Cenni di Pepo, known as Cimabue, was a Florentine painter and mosaicist who stands at the crucial turning point between the formal traditions of Byzantine art and the naturalistic revolution that would follow with his pupil Giotto. Active in the second half of the thirteenth century, Cimabue worked in Florence, Rome, Assisi, and Pisa, and was recognized by Dante in the Divine Comedy as the greatest painter of his age — only to note that Giotto had already eclipsed his fame.
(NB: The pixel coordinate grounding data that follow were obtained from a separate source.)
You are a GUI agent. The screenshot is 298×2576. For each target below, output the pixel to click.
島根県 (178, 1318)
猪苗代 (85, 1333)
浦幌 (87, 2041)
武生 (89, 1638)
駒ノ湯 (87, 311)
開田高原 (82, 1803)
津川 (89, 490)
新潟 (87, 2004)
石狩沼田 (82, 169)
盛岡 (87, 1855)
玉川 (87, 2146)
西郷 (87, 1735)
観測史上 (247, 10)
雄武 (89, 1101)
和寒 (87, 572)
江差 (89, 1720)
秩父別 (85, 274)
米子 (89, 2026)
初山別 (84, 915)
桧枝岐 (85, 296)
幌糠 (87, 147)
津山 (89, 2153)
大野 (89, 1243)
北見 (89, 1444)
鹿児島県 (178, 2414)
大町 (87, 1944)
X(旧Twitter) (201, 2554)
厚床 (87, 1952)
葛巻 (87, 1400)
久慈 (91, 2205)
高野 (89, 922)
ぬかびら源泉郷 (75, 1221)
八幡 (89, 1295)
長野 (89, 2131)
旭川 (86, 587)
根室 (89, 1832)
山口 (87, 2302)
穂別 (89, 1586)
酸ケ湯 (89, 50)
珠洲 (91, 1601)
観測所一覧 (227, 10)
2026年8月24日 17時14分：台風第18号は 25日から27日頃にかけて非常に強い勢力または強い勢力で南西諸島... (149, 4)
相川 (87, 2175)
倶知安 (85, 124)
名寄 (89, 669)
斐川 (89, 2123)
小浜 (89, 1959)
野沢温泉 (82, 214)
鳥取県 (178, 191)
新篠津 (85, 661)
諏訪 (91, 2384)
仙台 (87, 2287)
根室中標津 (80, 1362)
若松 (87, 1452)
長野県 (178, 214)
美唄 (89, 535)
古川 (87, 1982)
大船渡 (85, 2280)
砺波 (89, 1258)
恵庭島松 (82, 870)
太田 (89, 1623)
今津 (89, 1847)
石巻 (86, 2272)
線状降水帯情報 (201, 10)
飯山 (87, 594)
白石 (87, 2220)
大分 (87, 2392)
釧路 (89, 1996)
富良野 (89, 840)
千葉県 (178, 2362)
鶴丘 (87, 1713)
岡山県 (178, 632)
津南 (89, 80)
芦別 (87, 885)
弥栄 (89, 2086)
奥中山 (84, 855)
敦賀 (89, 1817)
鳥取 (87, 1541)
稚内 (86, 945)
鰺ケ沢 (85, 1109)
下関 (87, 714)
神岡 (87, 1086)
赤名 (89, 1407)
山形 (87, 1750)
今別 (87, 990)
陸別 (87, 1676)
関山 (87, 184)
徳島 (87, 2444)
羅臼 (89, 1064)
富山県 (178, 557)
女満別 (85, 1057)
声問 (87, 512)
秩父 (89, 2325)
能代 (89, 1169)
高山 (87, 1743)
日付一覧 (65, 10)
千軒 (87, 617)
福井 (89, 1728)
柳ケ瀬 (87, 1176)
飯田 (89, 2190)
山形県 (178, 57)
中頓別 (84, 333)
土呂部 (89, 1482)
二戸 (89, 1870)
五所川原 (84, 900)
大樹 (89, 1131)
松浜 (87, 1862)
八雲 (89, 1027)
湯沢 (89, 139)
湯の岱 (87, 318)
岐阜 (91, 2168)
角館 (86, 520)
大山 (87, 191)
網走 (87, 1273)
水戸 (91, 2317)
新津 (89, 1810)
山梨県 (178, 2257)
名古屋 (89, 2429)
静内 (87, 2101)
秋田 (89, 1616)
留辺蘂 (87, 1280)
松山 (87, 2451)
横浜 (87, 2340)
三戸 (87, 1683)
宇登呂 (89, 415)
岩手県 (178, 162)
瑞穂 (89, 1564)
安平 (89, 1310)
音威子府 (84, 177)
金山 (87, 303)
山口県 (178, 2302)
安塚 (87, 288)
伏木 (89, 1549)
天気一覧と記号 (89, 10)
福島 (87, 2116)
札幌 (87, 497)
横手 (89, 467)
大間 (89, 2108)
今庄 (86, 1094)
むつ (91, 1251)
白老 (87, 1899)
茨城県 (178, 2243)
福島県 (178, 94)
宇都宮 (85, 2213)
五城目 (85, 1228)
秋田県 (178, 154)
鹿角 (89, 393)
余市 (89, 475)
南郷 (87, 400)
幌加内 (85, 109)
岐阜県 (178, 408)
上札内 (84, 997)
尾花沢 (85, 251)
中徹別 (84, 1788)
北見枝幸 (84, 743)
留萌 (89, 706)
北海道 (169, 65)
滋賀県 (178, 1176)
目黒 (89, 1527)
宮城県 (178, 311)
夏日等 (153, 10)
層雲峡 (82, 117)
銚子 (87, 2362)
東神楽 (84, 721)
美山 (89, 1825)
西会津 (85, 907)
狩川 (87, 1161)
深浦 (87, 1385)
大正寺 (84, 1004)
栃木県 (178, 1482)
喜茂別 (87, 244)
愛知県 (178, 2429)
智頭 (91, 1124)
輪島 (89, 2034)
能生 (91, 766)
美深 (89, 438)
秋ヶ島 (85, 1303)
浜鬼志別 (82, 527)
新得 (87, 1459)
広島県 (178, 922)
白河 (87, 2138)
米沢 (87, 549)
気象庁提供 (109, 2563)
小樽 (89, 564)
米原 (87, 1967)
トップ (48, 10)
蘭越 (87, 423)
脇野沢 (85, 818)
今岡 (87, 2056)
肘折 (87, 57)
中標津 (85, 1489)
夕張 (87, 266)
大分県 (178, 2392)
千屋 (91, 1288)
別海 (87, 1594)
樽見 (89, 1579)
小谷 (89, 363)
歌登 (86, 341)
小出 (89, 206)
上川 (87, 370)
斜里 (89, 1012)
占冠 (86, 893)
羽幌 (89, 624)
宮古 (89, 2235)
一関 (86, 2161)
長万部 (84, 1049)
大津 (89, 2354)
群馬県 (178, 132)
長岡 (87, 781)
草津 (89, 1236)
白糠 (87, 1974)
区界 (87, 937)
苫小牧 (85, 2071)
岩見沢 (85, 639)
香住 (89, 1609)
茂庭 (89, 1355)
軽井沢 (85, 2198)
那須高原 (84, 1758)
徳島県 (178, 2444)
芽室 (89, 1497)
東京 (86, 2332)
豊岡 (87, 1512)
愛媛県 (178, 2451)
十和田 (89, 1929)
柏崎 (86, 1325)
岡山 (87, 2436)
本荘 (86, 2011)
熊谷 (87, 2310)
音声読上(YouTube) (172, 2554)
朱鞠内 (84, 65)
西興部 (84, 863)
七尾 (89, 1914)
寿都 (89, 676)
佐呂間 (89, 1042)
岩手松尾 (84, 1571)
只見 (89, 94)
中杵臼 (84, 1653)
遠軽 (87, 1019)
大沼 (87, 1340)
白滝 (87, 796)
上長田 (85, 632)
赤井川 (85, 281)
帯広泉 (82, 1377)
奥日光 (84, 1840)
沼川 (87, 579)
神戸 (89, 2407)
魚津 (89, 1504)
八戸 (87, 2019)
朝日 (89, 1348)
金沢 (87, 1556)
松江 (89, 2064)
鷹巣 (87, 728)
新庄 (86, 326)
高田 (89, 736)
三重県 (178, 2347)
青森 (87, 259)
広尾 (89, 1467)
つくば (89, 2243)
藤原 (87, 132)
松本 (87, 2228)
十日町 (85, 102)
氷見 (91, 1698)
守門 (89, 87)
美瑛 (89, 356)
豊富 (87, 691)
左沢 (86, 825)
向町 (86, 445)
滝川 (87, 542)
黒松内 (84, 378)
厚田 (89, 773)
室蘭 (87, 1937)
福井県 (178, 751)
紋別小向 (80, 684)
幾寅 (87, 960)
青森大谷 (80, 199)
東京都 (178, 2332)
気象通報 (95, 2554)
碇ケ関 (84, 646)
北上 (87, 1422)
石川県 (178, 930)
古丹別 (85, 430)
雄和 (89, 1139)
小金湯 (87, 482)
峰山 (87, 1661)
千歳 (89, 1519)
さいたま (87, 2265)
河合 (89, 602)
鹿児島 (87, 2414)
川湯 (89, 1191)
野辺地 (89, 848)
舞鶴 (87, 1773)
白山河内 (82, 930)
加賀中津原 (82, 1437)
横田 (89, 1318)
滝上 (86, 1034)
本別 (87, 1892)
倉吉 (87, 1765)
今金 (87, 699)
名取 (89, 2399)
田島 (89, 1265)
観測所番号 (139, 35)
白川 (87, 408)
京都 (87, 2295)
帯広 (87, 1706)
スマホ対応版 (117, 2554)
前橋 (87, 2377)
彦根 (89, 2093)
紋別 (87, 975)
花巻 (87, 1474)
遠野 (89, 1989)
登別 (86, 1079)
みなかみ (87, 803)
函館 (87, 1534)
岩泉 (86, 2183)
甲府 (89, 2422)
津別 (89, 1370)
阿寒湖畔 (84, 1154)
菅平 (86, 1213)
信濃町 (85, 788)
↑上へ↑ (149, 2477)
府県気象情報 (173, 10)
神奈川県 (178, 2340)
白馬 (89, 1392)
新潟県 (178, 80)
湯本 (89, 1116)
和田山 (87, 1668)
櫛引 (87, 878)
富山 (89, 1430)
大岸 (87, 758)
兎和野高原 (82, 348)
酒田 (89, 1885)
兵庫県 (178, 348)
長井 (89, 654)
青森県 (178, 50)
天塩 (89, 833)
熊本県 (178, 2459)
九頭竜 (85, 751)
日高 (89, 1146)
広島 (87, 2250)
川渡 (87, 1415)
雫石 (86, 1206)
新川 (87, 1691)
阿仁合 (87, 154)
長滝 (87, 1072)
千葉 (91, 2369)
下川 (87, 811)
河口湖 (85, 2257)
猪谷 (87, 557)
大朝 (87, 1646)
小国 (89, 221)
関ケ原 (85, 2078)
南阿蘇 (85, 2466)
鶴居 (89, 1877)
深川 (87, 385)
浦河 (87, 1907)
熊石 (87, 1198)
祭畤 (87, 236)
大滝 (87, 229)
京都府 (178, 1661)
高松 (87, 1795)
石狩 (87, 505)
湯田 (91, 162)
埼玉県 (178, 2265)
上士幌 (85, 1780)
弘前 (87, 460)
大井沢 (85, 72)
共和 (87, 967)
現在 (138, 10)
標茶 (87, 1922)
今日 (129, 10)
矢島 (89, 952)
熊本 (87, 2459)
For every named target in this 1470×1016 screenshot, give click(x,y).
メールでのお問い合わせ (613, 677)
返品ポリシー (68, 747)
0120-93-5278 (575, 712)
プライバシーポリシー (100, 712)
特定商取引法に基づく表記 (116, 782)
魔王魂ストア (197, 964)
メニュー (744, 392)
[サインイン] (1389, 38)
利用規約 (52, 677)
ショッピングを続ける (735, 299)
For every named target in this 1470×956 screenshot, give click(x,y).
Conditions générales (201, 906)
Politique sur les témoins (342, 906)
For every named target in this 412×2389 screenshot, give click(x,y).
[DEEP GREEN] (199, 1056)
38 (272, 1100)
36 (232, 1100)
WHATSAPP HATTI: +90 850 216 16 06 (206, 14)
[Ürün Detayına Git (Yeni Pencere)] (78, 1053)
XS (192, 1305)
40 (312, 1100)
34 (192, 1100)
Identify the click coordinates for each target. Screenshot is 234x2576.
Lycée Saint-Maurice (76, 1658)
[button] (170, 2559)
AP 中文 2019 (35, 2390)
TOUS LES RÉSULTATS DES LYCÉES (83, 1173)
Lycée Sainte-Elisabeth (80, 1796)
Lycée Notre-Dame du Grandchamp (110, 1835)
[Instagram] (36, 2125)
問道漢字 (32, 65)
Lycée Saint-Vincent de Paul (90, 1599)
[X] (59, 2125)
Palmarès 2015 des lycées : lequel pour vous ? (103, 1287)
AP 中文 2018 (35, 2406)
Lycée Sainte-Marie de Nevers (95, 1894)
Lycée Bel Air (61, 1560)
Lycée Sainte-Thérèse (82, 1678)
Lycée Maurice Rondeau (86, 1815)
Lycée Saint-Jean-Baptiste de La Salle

His monumental Maestà paintings for the churches of Santa Trinita in Florence and San Francesco in Assisi show the Virgin enthroned in golden splendour, surrounded by angels and saints. While the compositions follow Byzantine conventions — the hieratic frontality, the gold ground, the elongated figures — Cimabue introduced a new solidity and spatial depth. His angels overlap and recede; his drapery falls with a weight that suggests actual fabric; his faces show the first glimmers of individual expression.
The devastating flood of 1966 severely damaged his great painted crucifix in Santa Croce, but its surviving fragments — particularly the tender, suffering face of Christ — reveal the emotional power that set Cimabue apart from his contemporaries. His legacy is inseparable from the birth of Western painting: he pushed the boundaries of a millennium-old tradition to the point where a new art could emerge.